Lenin was left as one of a mere handful of Marxists, including Karl Liebknecht and Rosa Luxemburg in Germany, who were prepared to welcome the defeat in war of their own country. This step Lenin was quite willing to take. From the point of view of the laboring class and the toiling masses of all the peoples of Russia, the lesser evil would be the defeat of the Tsarist monarchy and the army. His slogan was, Turn the imperialist war into a civil war, that is, into a proletarian revolution.

But the wholesale defection of the socialist parties forced him to come to closer terms with the revisionists, whom he had despised and abused but whose arguments he had never seriously studied. Marx’s predictions about the imminence of revolution, the increasing poverty of the working class, and the reduction of the lower middle class to the status of proletarians obviously had not come true, and though he liked to believe that the party leaders had betrayed the proletariat, could not blink the fact that the proletariat of Western Europe had not only permitted itself to be betrayed but in a sense had welcomed betrayal.

The proletariat, which according to Marxism was inherently revolutionary, had proved not to be revolutionary at all; and this was precisely what Bernstein’s argument had implied. Here then was an anomaly that Lenin must face how had it happened that capitalist industrialism had not produced a revolutionary proletariat in those countries where capitalism was most advanced?

Since he had no intention of giving up the theory, he must prove that Marxism still showed the proletarian revolution to be inevitable. He must show, then, that the proletariat of Western Europe was caught in one of the back washes that may occur in the evolution of world wide capitalism and that in time the normal course of development would be resumed.

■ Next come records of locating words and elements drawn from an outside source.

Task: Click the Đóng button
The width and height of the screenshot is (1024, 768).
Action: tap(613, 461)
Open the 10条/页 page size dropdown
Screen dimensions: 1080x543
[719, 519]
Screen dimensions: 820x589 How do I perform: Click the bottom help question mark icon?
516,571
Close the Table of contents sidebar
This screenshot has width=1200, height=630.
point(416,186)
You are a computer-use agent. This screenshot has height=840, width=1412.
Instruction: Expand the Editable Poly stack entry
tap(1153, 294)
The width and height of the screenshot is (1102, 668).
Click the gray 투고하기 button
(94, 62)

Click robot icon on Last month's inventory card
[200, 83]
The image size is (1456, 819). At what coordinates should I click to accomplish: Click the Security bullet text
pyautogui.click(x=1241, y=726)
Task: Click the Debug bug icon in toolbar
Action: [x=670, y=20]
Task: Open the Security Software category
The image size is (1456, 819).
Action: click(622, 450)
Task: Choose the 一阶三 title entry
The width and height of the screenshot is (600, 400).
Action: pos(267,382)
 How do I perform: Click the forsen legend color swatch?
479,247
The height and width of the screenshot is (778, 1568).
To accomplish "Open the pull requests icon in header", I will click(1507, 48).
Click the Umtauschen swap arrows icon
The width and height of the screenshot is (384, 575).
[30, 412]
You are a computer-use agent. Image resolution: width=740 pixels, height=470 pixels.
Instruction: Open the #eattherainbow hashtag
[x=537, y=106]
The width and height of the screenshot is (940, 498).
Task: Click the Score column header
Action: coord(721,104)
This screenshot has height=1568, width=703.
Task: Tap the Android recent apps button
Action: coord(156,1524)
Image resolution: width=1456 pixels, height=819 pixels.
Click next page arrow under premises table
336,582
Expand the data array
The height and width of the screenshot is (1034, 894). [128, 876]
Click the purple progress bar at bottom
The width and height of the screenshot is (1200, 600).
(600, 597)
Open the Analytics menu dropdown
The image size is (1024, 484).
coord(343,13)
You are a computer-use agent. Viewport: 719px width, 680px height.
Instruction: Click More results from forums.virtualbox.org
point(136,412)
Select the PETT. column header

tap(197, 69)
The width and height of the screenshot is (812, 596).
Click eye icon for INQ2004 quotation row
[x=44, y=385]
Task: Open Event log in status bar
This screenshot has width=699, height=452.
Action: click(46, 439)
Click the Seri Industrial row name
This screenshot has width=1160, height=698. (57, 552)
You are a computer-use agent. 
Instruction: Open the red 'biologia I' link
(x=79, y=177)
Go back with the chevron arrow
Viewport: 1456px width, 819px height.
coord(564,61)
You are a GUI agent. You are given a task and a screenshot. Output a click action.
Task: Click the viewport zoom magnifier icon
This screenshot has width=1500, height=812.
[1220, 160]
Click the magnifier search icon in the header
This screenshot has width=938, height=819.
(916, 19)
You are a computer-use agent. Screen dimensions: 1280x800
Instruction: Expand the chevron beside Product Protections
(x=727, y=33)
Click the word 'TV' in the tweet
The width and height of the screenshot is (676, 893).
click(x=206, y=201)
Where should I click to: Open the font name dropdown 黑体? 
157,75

This was the purpose of his principal writings in 1915 and 1916, and these are the support for the official definition of his work, namely, that Leninism is Marxism in the epoch of imperialism.

In point of fact there was little of Lenin’s argument that was original with him. Imperialism and international capitalism were not new subjects, either for Marxists or non-Marxists, and by scientific standards Lenin’s analysis was inferior to that produced earlier by other Marxian scholars.

He emphasized strategy more than economic theory, and the weight of his emphasis fell on the side of showing that Marx’s conclusions about the revolutionary character of the proletariat were still valid. In short, he followed the long-established pattern set by Engels of admitting that Marx had underestimated the possibilities of development within the capitalist system.

The economic analysis ran briefly as follows. As the units of industry increase in size they tend to become monopolistic, and at some point in a developing capitalist economy monopoly comes to be its controlling characteristic. Business is organized more and more in trusts or cartels.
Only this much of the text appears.